(WORK TASK) An exact copy is required of the lines running from the one that contains "Given: Open the globe icon in sidebar" to the end of the material, both ends included, with pictures omitted.
DATASET RECORDS Block Start
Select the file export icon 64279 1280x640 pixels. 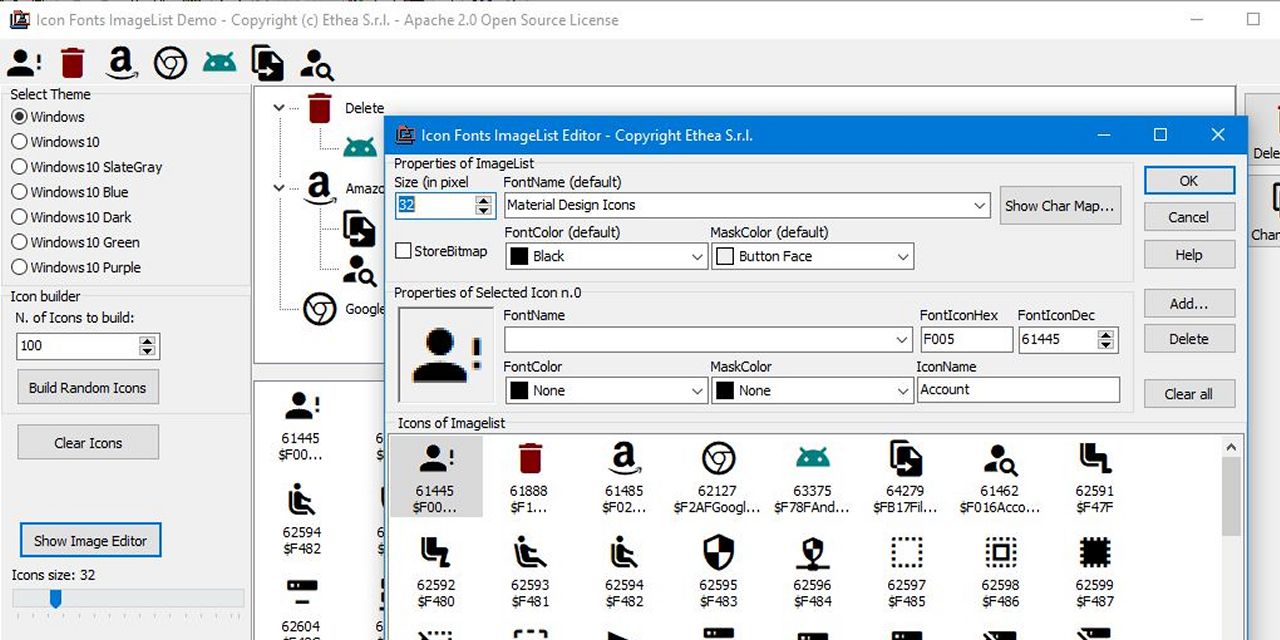coord(905,460)
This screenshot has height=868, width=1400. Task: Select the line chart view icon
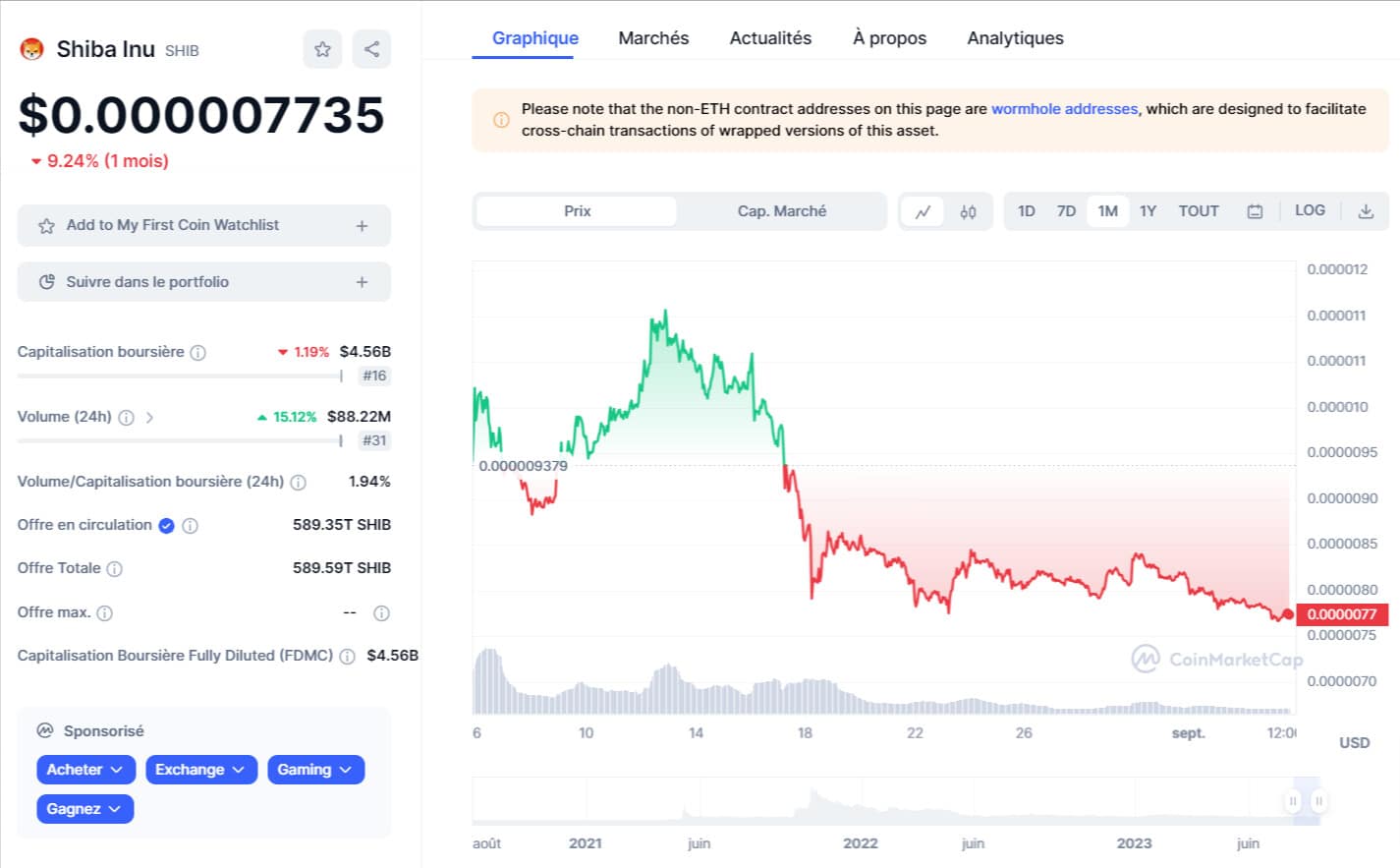pos(923,211)
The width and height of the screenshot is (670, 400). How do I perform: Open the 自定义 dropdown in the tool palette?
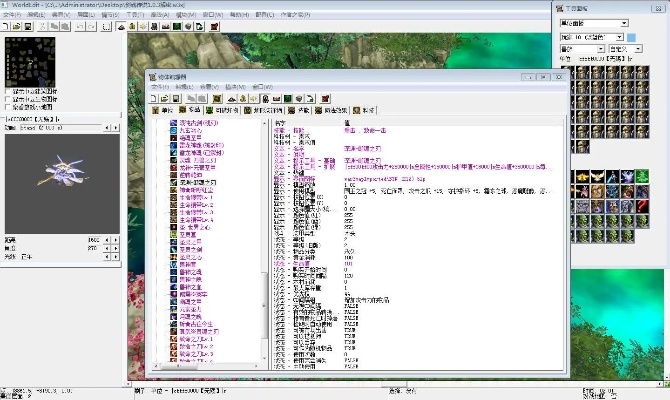[x=628, y=48]
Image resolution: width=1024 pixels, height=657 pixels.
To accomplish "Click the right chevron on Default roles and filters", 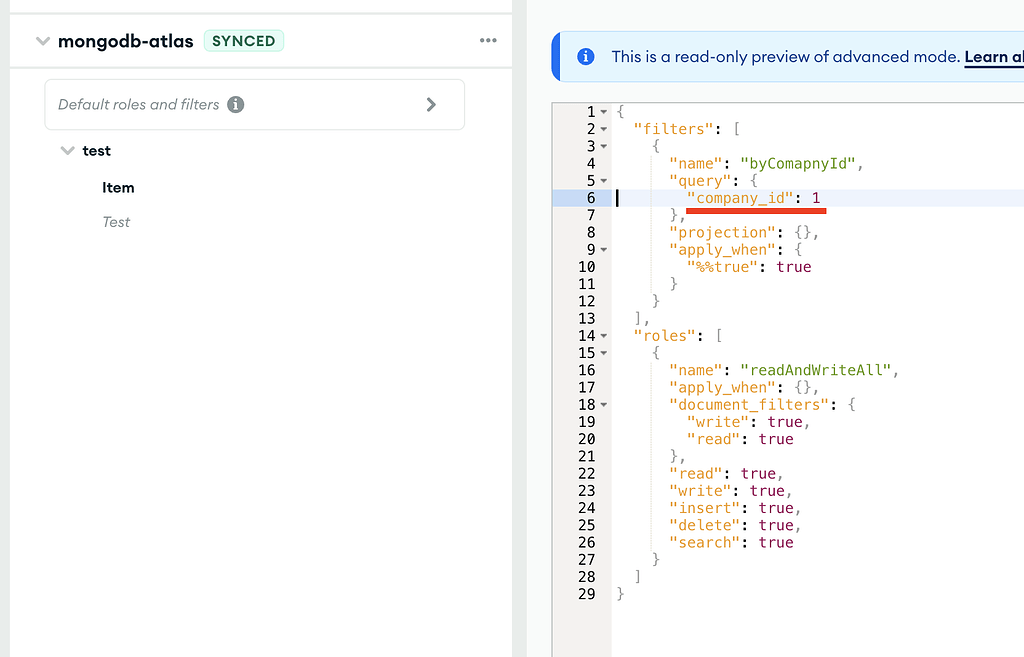I will pos(431,105).
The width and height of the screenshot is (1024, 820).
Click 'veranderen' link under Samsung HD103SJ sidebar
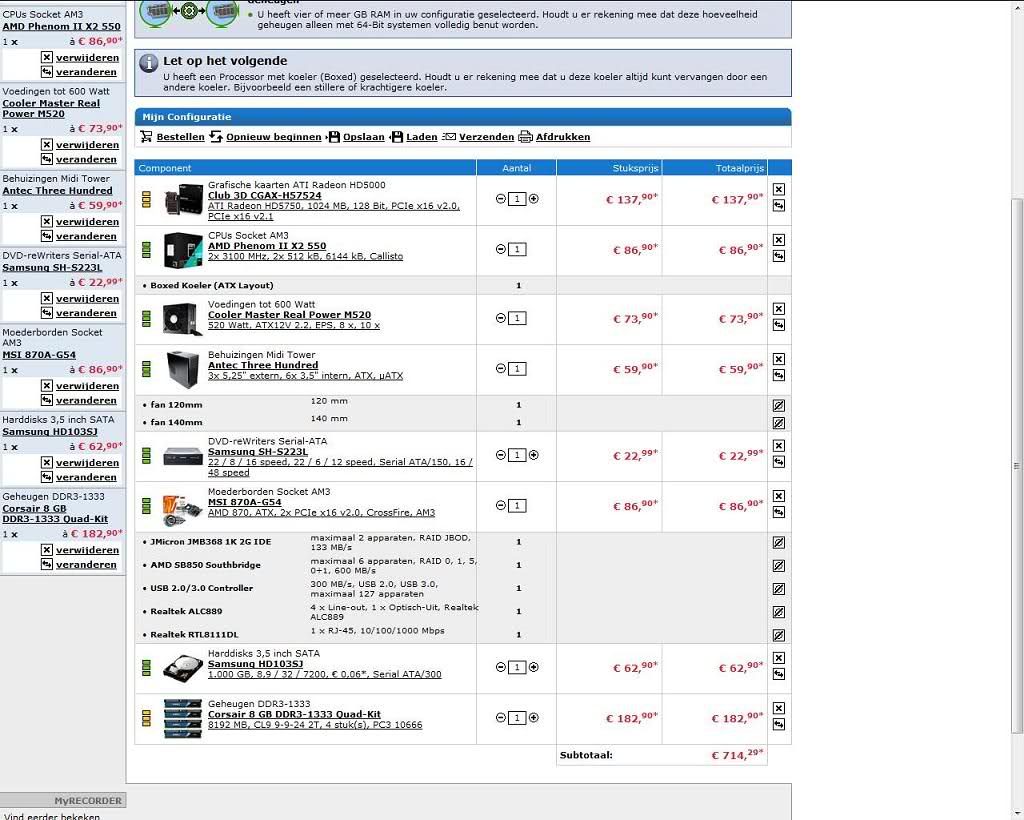tap(86, 478)
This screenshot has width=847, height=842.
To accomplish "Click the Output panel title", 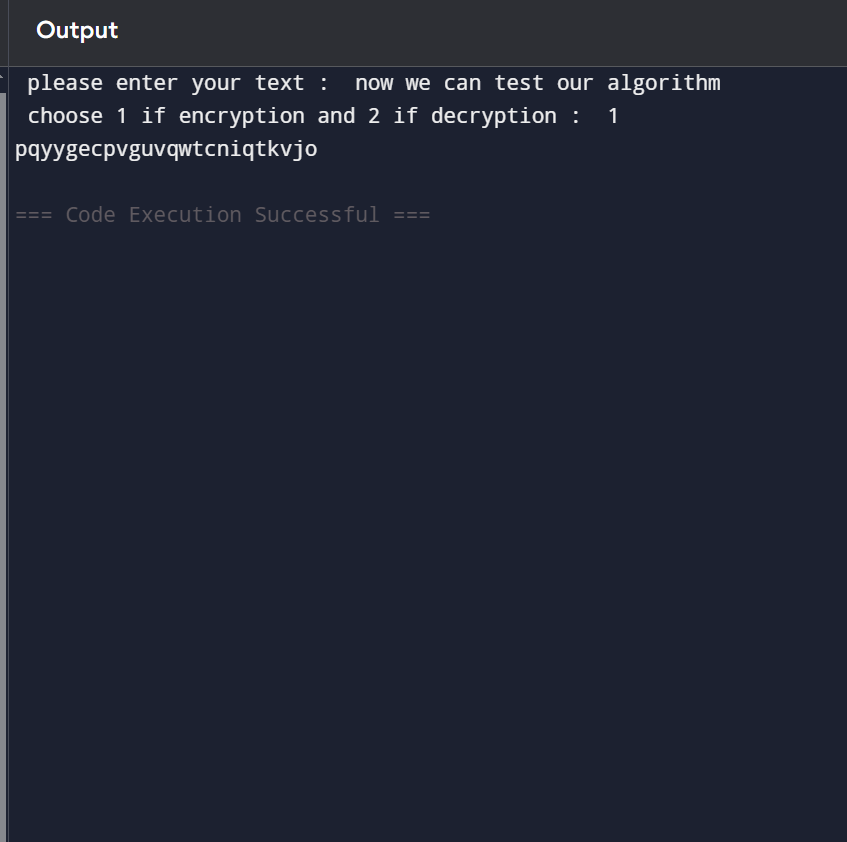I will 77,31.

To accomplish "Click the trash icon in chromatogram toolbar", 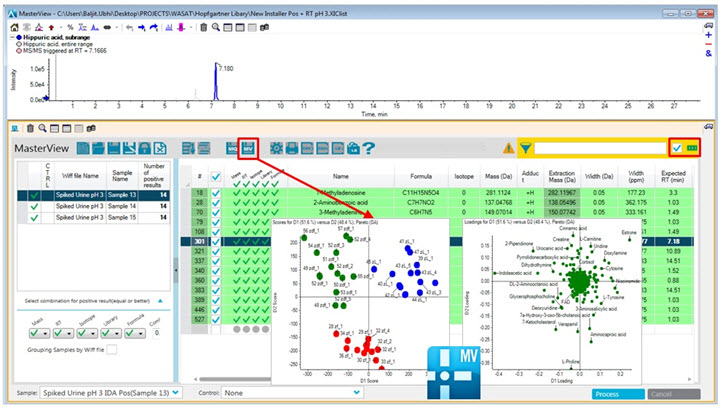I will pyautogui.click(x=203, y=27).
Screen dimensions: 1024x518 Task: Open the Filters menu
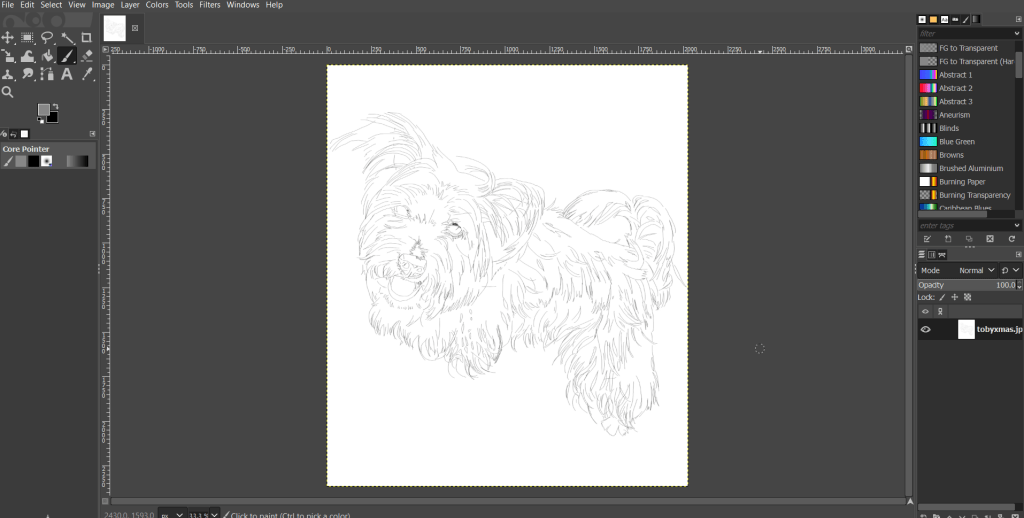209,5
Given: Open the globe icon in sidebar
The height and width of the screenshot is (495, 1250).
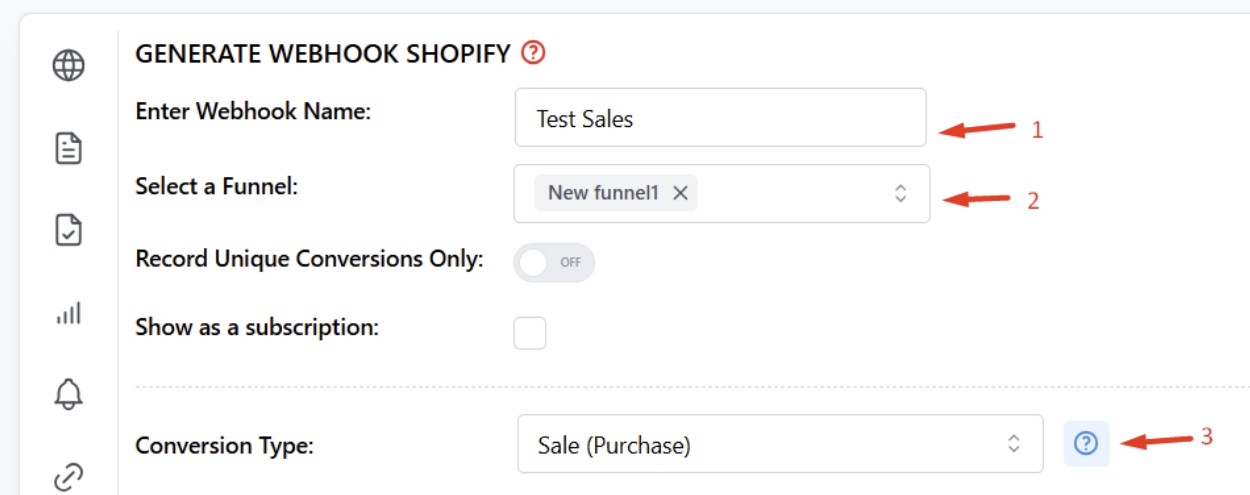Looking at the screenshot, I should [x=68, y=66].
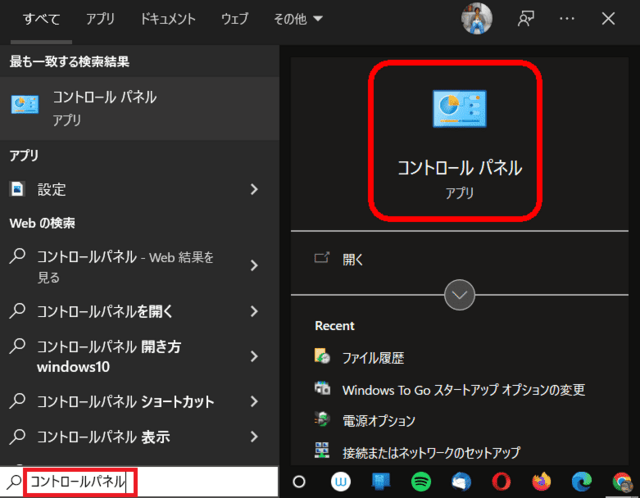Image resolution: width=640 pixels, height=498 pixels.
Task: Click the feedback person icon at top
Action: 526,18
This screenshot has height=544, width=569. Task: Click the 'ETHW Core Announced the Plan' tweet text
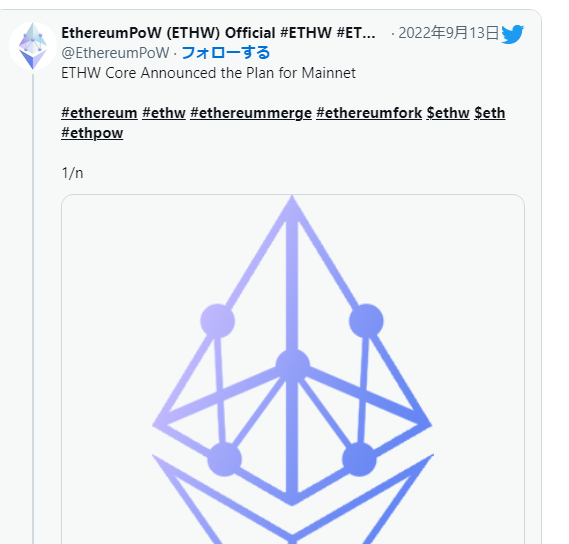[x=208, y=73]
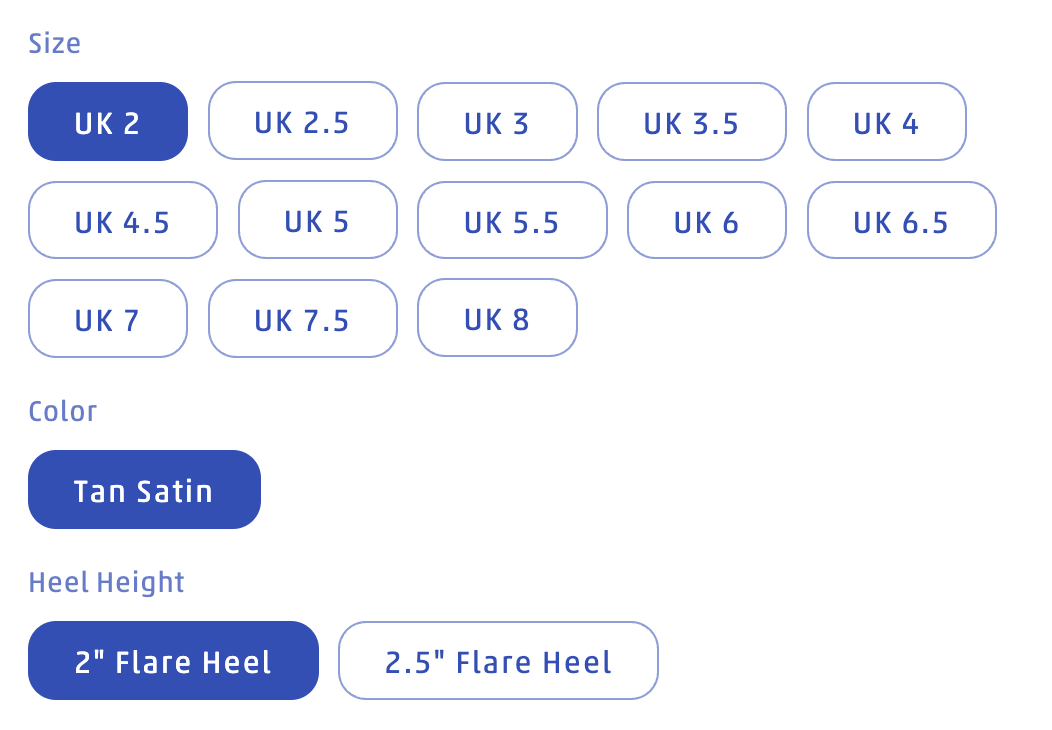Select the Tan Satin color
The image size is (1052, 730).
click(x=144, y=490)
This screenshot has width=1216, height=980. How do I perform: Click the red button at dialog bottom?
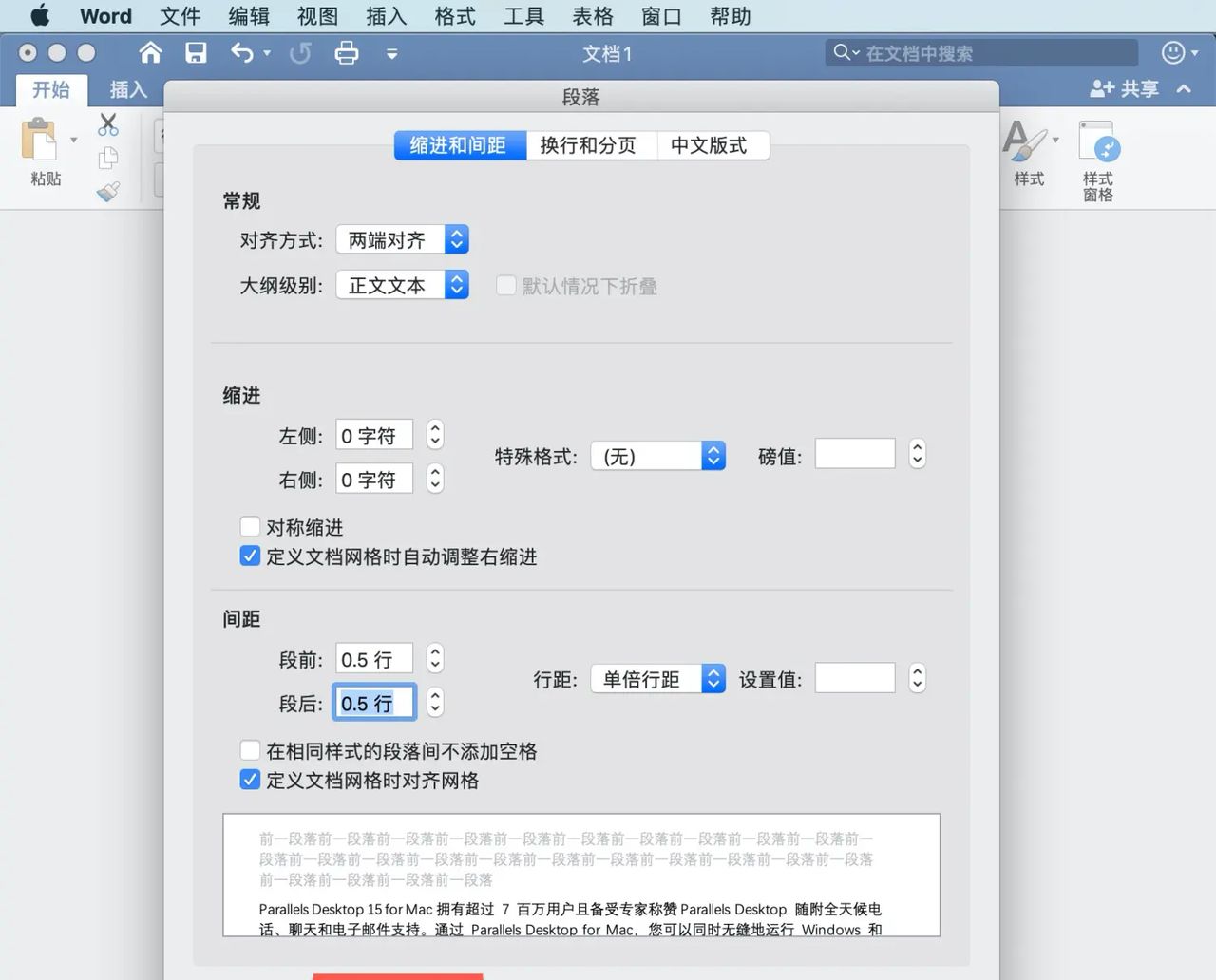click(x=397, y=977)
DATASET RECORDS Block End
(WRITTEN RESPONSE)
Given: Open the globe icon in sidebar
The height and width of the screenshot is (495, 1250).
Looking at the screenshot, I should [x=68, y=66].
Image resolution: width=640 pixels, height=498 pixels.
Task: Click the feedback person icon at top
Action: 526,18
This screenshot has height=544, width=569. Task: Click the 'ETHW Core Announced the Plan' tweet text
[x=208, y=73]
Select the Tan Satin color
The image size is (1052, 730).
click(x=144, y=490)
This screenshot has width=1216, height=980. How do I perform: Click the red button at dialog bottom?
click(x=397, y=977)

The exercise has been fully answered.